I found some difficulty with this exercise:
Calculate
$$\iint_D \frac{x^2+y^2}{\sqrt{4-(x^2+y^2)^2}}dxdy$$
with $D := \left\{(x,y)\in\mathbb{R}^{2}\mid \dfrac{x^2}{2}+y^2\leq1\right\}$
I use change of Variables in Polar Coordinates, but the integral become so hard to calculate.
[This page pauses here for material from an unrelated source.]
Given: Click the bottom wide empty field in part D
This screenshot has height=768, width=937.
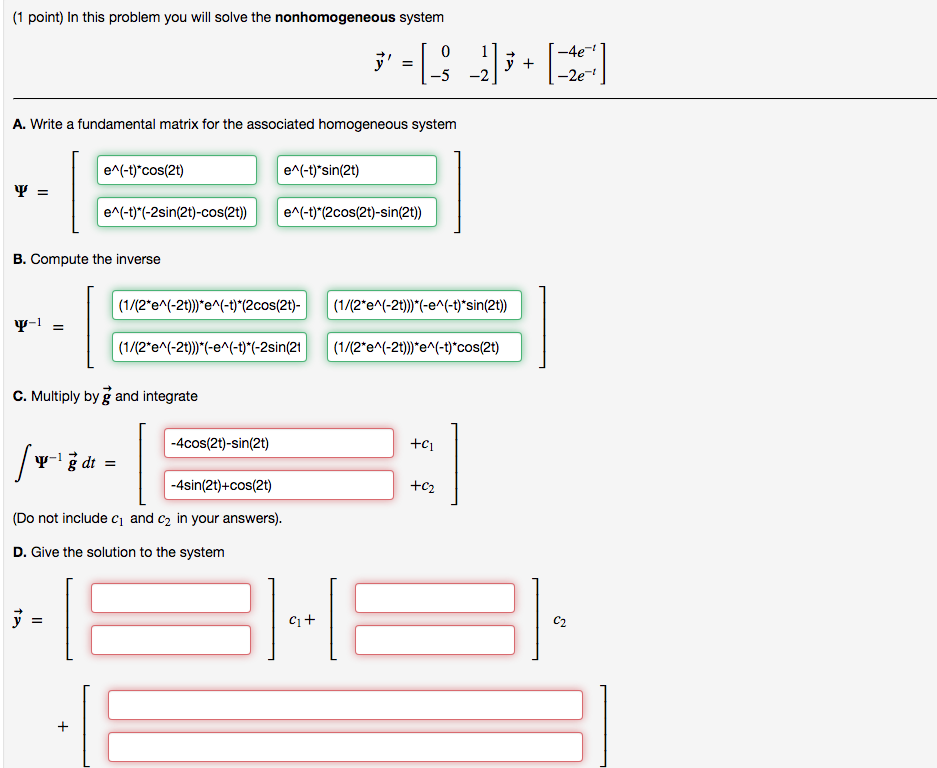Looking at the screenshot, I should pyautogui.click(x=345, y=746).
I think maybe we change variables $u = x^2 + y^2$, the integral will be easier, but I can't find $v(x,y$) to have the Jacobi easy to calculate.
On
Here is a possible way to evaluate explicitly.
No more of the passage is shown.